Nucleophosmin and cancer

Abstract

Nucleophosmin (NPM, also known as B23) is a ubiquitously expressed nucleolar phosphoprotein that constantly shuttles between the nucleus and cytoplasm. NPM contains distinct functional domains through which it has many functions in the cell. NPM is involved in cellular activities related to both proliferation and growth-suppression pathways. It participates in the process of ribosome biogenesis, and it controls genetic stability through the regulation of centrosome duplication. As a result, NPM overexpression correlates with uncontrolled cell growth and cellular transformation, whereas the disruption of NPM expression can cause genomic instability and centrosome amplification, which increases the risk of cellular transformation. NPM is involved in the apoptotic response to stress and oncogenic stimuli (such as DNA damage and hypoxia), and it can modulate the activity and stability of crucial tumour-suppressor proteins such as p53. Loss of NPM function leads to the destabilization and functional impairment of the ARF tumour-suppressor pathways, as NPM functions as a positive regulator of ARF protein stability. NPM is implicated in human tumorigenesis. NPM is frequently overexpressed in solid tumours of a diverse histological origin, and genetic alterations that involve NPM1 occur frequently in haematopoietic tumours, such as chromosomal translocations in both lymphoid and myeloid disorders, and mutations in acute myeloid leukaemia (AML).
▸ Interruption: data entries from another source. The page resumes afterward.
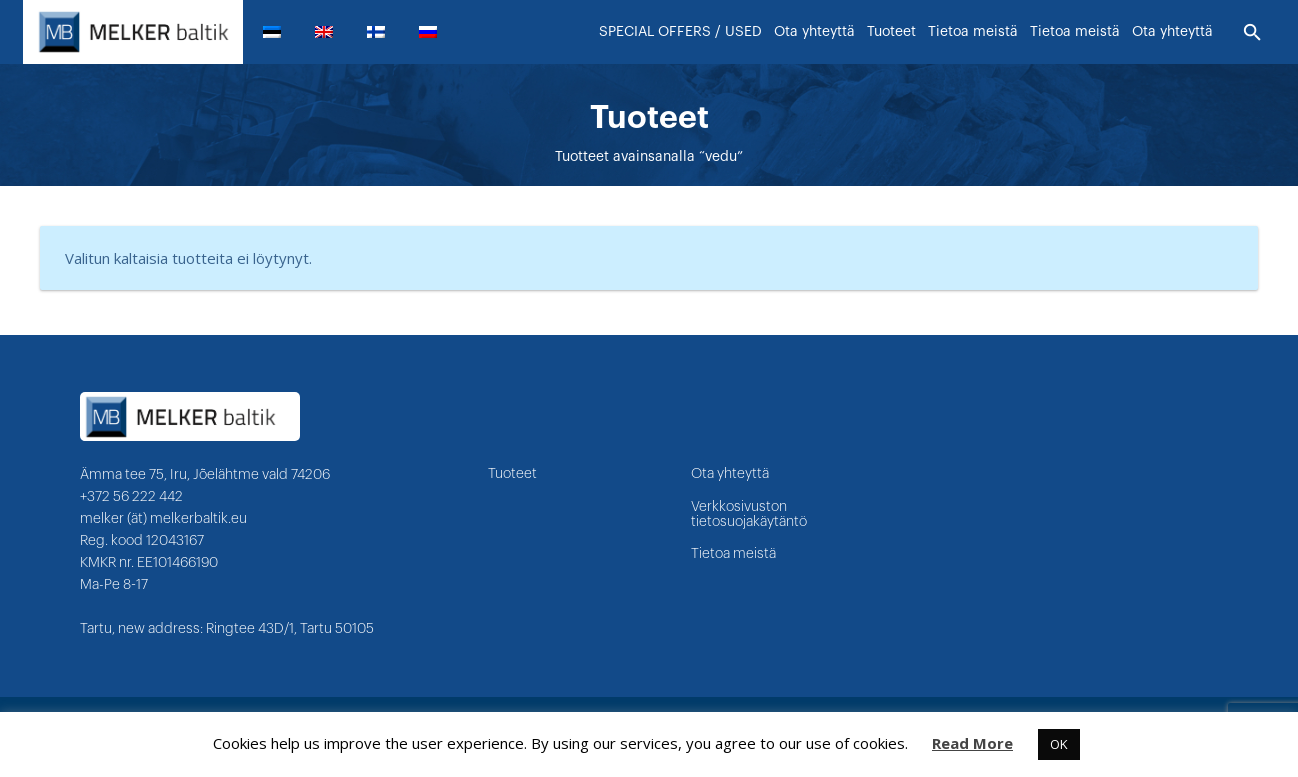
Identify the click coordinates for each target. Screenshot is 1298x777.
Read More (972, 743)
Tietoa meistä (733, 554)
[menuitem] (280, 32)
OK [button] (1059, 744)
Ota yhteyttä (730, 474)
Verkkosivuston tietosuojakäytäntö (749, 514)
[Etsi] (1252, 33)
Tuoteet (512, 474)
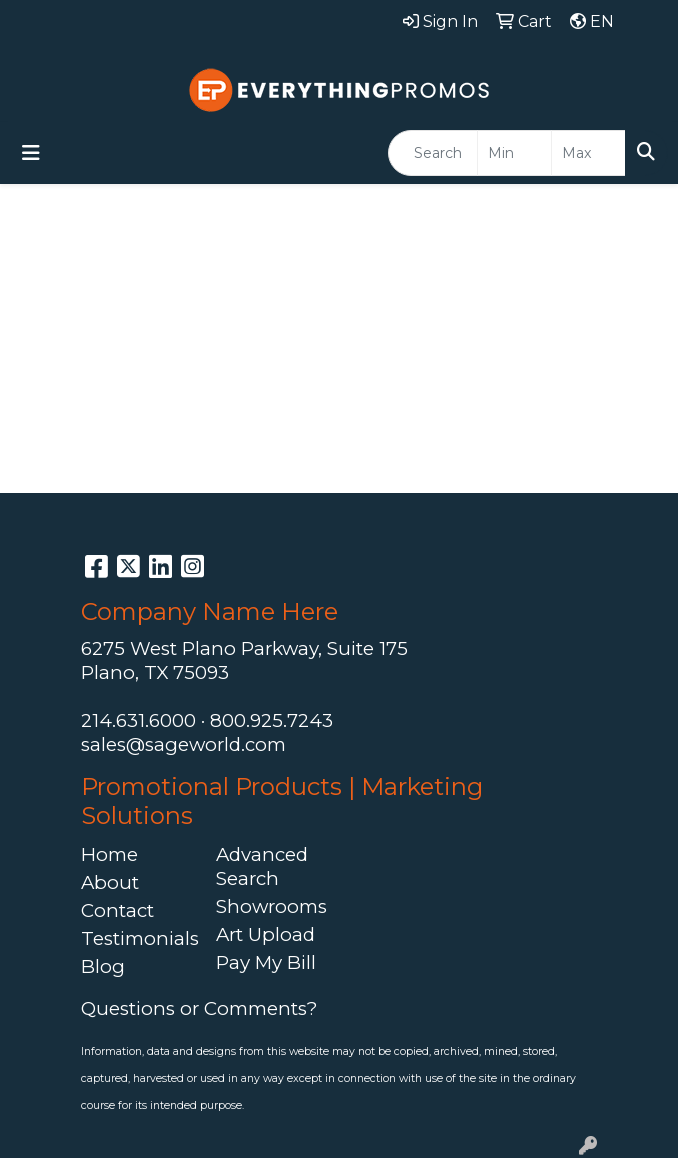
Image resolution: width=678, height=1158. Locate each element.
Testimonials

In tumour cells where NPM1 has been altered, NPM function can potentially be impaired both by the presence of antagonizing mutated products hetero-dimerizing with the wild-type protein, and by the reduction in the dosage of the gene to a single functional allele. Depending on its expression levels and gene dosage, NPM seems to function as either an oncogene or a tumour suppressor. Either partial functional loss or aberrant overexpression could lead to neoplastic transformation through distinct mechanisms.